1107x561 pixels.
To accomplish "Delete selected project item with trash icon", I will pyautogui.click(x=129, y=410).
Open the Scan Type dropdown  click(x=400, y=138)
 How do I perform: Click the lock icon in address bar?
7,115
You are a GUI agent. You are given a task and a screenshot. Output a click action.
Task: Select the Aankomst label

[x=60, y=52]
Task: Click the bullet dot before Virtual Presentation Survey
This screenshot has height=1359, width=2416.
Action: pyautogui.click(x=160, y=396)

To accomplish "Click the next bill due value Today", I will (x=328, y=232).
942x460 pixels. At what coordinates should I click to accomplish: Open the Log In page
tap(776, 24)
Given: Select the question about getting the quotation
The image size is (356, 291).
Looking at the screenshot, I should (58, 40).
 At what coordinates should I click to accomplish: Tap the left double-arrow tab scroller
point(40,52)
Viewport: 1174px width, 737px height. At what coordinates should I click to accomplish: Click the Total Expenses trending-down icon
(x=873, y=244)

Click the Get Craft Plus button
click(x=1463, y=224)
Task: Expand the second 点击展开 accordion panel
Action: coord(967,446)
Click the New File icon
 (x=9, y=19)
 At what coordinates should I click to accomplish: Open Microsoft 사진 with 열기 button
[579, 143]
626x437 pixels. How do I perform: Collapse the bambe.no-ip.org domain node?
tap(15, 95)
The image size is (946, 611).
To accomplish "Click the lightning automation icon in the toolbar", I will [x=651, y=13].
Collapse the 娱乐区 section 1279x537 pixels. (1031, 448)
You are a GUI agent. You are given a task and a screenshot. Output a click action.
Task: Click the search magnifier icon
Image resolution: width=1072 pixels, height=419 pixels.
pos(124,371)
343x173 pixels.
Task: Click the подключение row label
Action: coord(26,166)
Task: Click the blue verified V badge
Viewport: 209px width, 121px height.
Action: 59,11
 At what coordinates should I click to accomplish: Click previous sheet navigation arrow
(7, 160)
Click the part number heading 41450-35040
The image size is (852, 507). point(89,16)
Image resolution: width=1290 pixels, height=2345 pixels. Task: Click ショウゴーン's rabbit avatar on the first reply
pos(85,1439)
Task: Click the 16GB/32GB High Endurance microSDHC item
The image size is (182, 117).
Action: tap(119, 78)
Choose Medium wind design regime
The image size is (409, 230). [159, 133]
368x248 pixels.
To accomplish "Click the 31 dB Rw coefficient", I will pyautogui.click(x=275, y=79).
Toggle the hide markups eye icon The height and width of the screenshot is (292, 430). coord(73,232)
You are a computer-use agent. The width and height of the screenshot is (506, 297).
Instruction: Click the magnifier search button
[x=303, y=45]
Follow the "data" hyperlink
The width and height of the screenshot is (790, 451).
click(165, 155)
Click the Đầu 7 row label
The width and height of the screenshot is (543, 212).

-------

Copy out the data word for word, from the line containing "Task: Click the bullet" through the line containing "Action: tap(119, 78)", including both of those lines.

Task: Click the bullet dot before Virtual Presentation Survey
This screenshot has height=1359, width=2416.
Action: pyautogui.click(x=160, y=396)

To accomplish "Click the next bill due value Today", I will (x=328, y=232).
942x460 pixels. At what coordinates should I click to accomplish: Open the Log In page
tap(776, 24)
Given: Select the question about getting the quotation
The image size is (356, 291).
Looking at the screenshot, I should (58, 40).
 At what coordinates should I click to accomplish: Tap the left double-arrow tab scroller
point(40,52)
Viewport: 1174px width, 737px height. At what coordinates should I click to accomplish: Click the Total Expenses trending-down icon
(x=873, y=244)

Click the Get Craft Plus button
click(x=1463, y=224)
Task: Expand the second 点击展开 accordion panel
Action: coord(967,446)
Click the New File icon
 (x=9, y=19)
 At what coordinates should I click to accomplish: Open Microsoft 사진 with 열기 button
[579, 143]
626x437 pixels. How do I perform: Collapse the bambe.no-ip.org domain node?
tap(15, 95)
The image size is (946, 611).
To accomplish "Click the lightning automation icon in the toolbar", I will [x=651, y=13].
Collapse the 娱乐区 section 1279x537 pixels. (1031, 448)
You are a GUI agent. You are given a task and a screenshot. Output a click action.
Task: Click the search magnifier icon
Image resolution: width=1072 pixels, height=419 pixels.
pos(124,371)
343x173 pixels.
Task: Click the подключение row label
Action: coord(26,166)
Task: Click the blue verified V badge
Viewport: 209px width, 121px height.
Action: 59,11
 At what coordinates should I click to accomplish: Click previous sheet navigation arrow
(7, 160)
Click the part number heading 41450-35040
The image size is (852, 507). point(89,16)
Image resolution: width=1290 pixels, height=2345 pixels. Task: Click ショウゴーン's rabbit avatar on the first reply
pos(85,1439)
Task: Click the 16GB/32GB High Endurance microSDHC item
The image size is (182, 117).
Action: tap(119, 78)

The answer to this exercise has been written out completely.